Wójt: przyjrzymy się temu
Gmina w tej chwili ogłosiła przetarg na wykonanie przebudowy ponad 300 metrowego odcinka w Karcinie (przy kościele). Natomiast dłuższy odcinek, o którym pisze nasz Czytelnik, jest na etapie projektowania remontu. Skontaktowaliśmy się z wójtem gminy wiejskiej Kołobrzeg, by spytać czy faktycznie inwestycja wiąże się z wycinką drzew, a jeżeli tak, to czy nie można jej uniknąć.

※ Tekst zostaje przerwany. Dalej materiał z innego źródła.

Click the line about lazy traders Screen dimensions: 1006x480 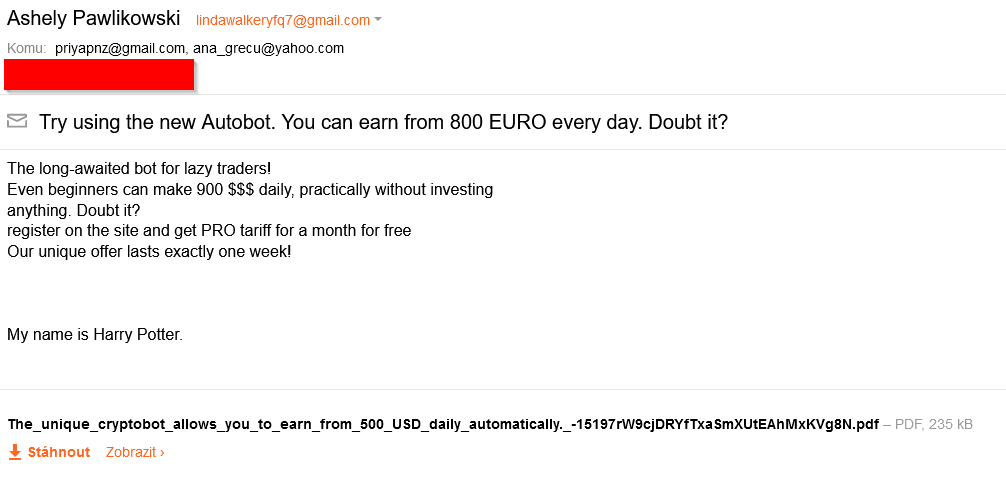139,168
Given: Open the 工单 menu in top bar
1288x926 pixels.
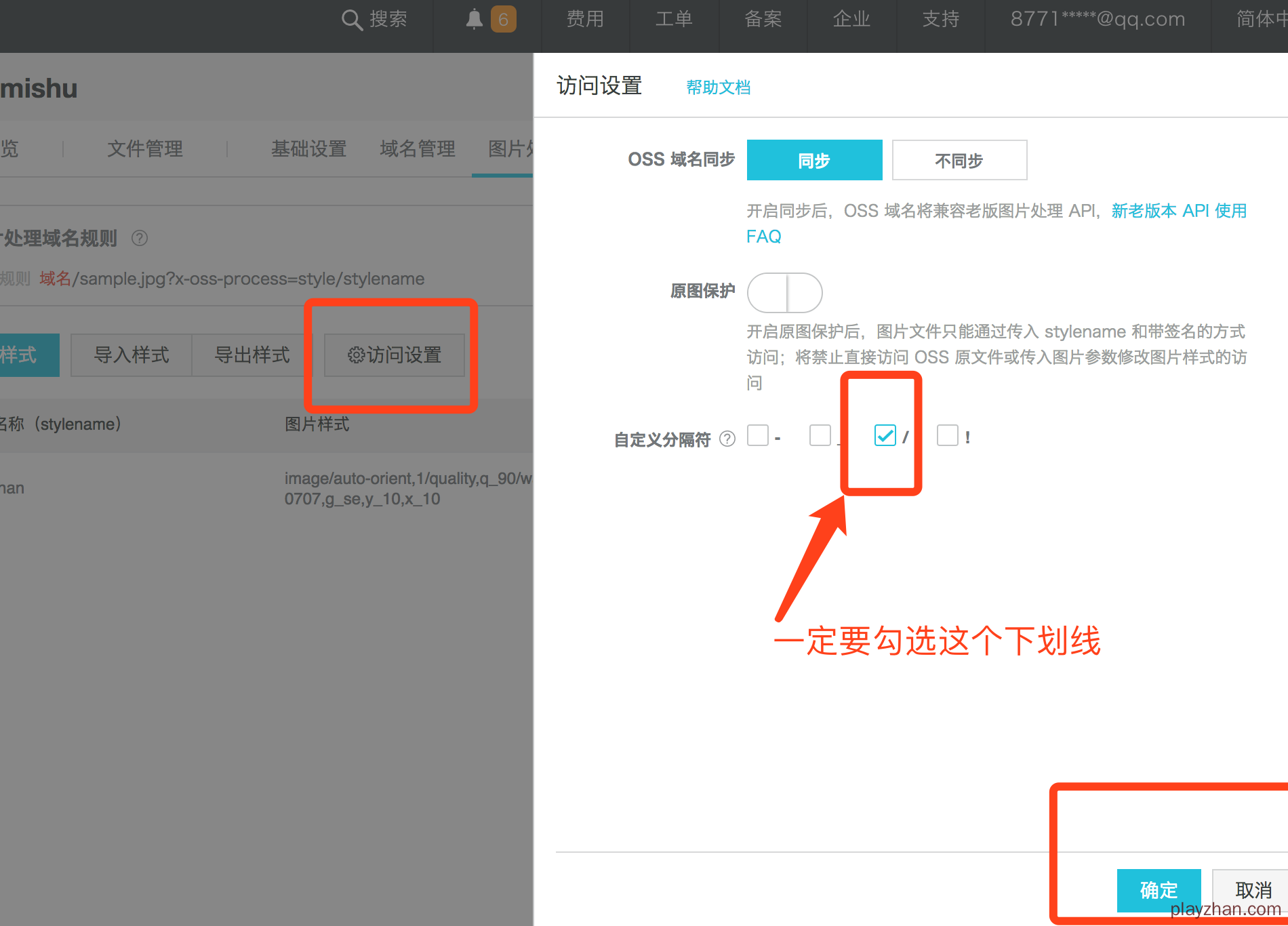Looking at the screenshot, I should tap(674, 20).
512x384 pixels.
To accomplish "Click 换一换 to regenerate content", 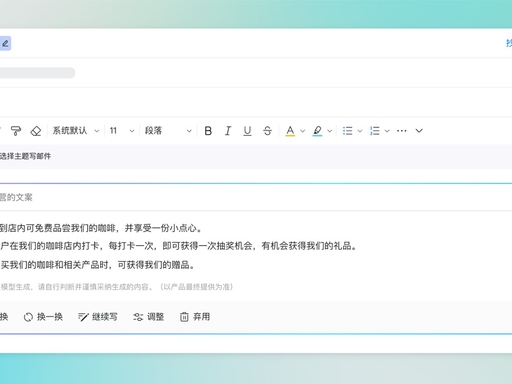I will (43, 317).
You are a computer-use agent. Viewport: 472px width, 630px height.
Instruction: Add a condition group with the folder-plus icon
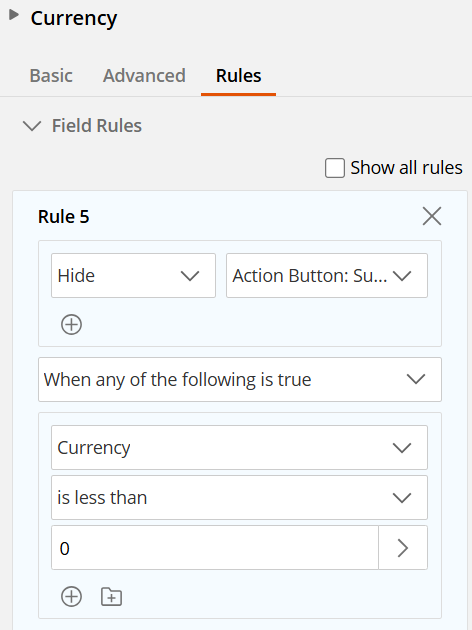(111, 596)
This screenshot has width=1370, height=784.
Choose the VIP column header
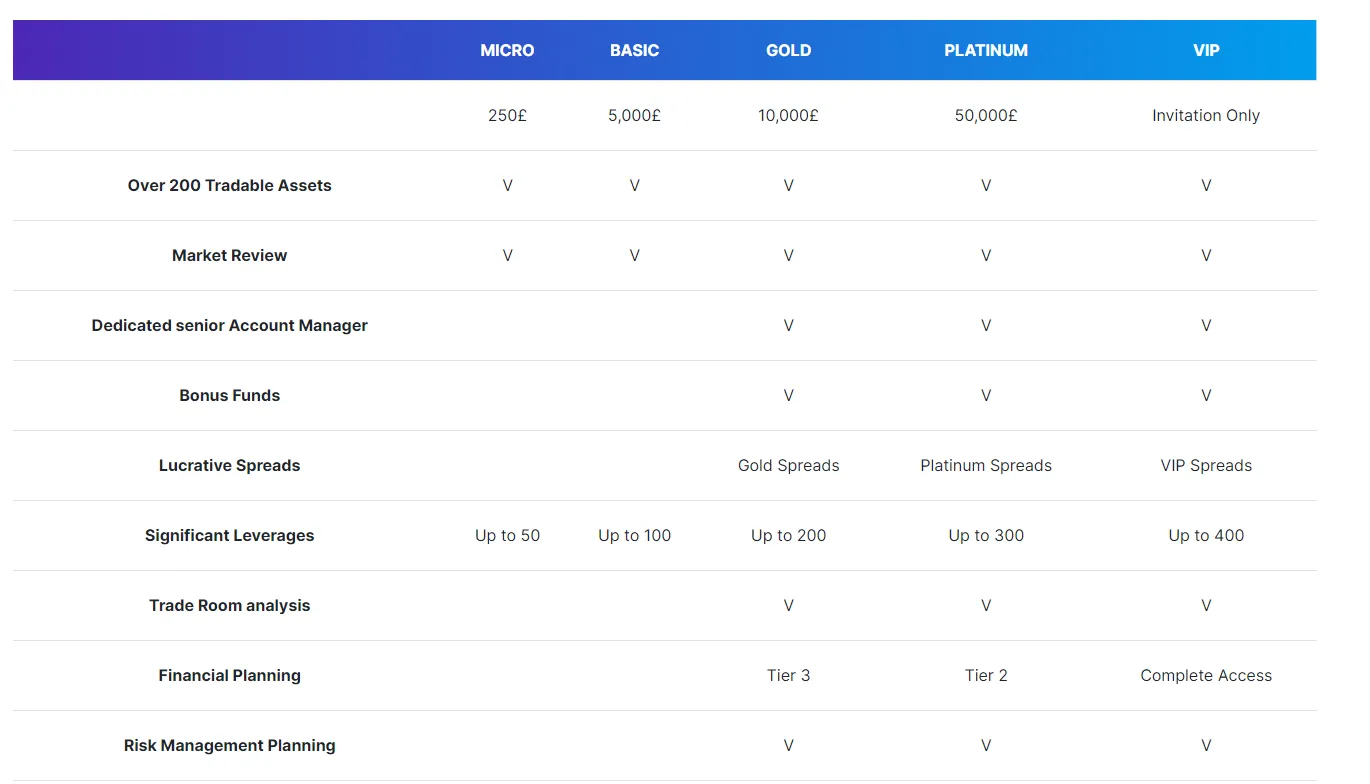(x=1206, y=50)
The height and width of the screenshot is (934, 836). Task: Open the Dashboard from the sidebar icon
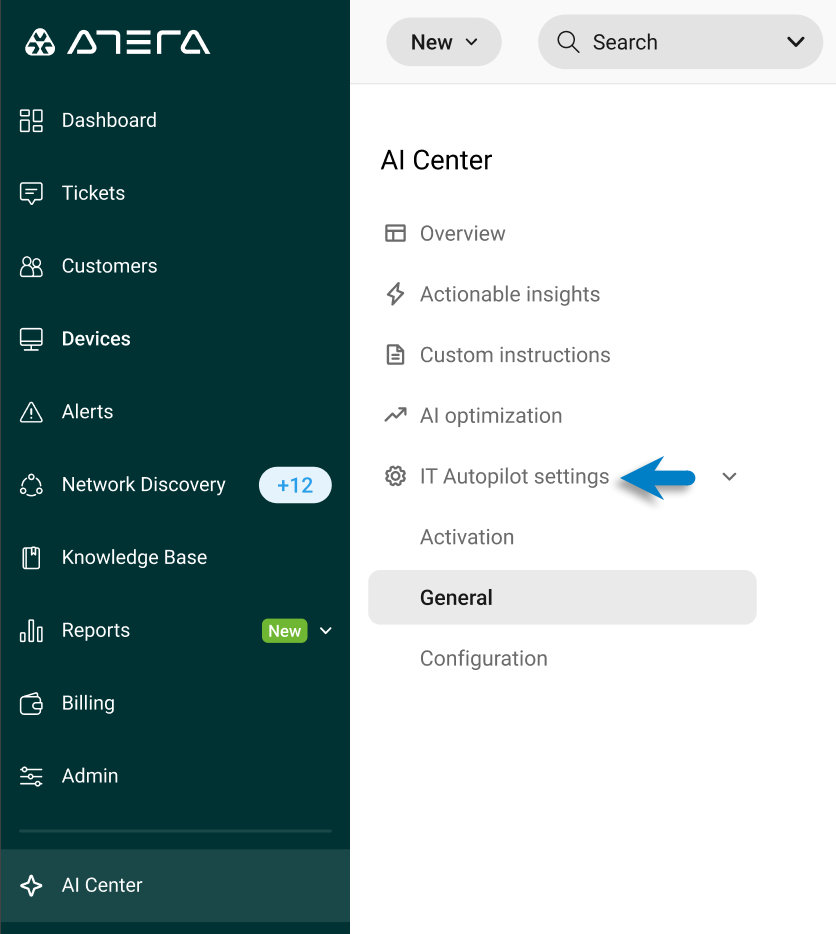(x=31, y=120)
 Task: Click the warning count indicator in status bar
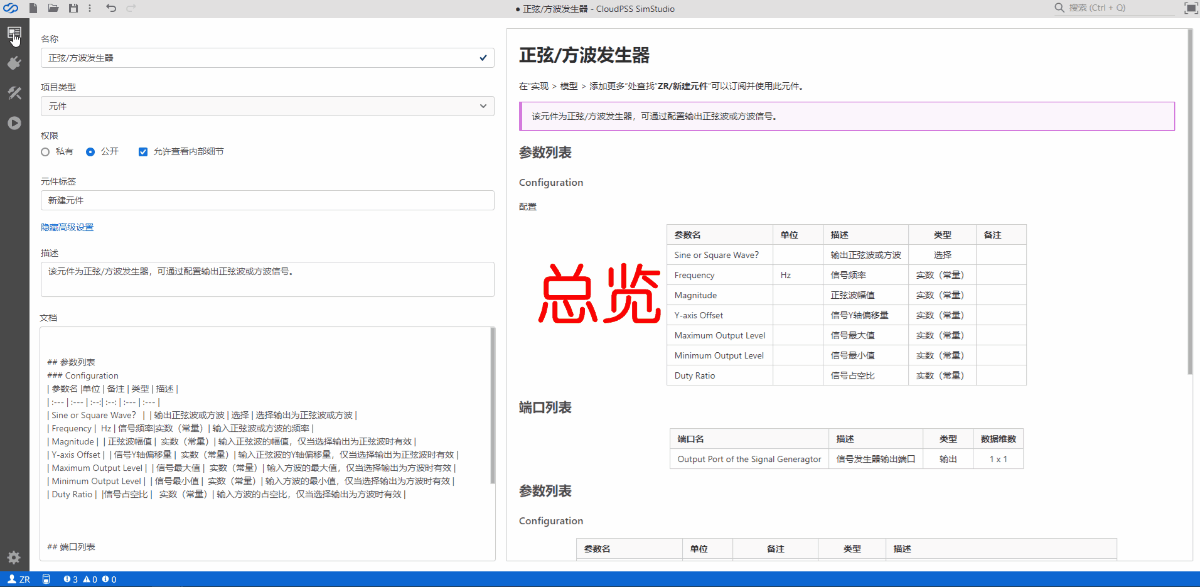pos(90,578)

-Były już dwa spotkania z mieszkańcami w sprawie tych inwestycji i nikt nie zgłaszał tego typu uwag – mówi nieco zaskoczony naszymi pytaniami Włodzimierz Popiołek – Przyjrzymy się temu, porozmawiam z projektantem i jeżeli będzie taka potrzeba zorganizujemy kolejne spotkanie z mieszkańcami. – deklaruje.
Do temu wrócimy.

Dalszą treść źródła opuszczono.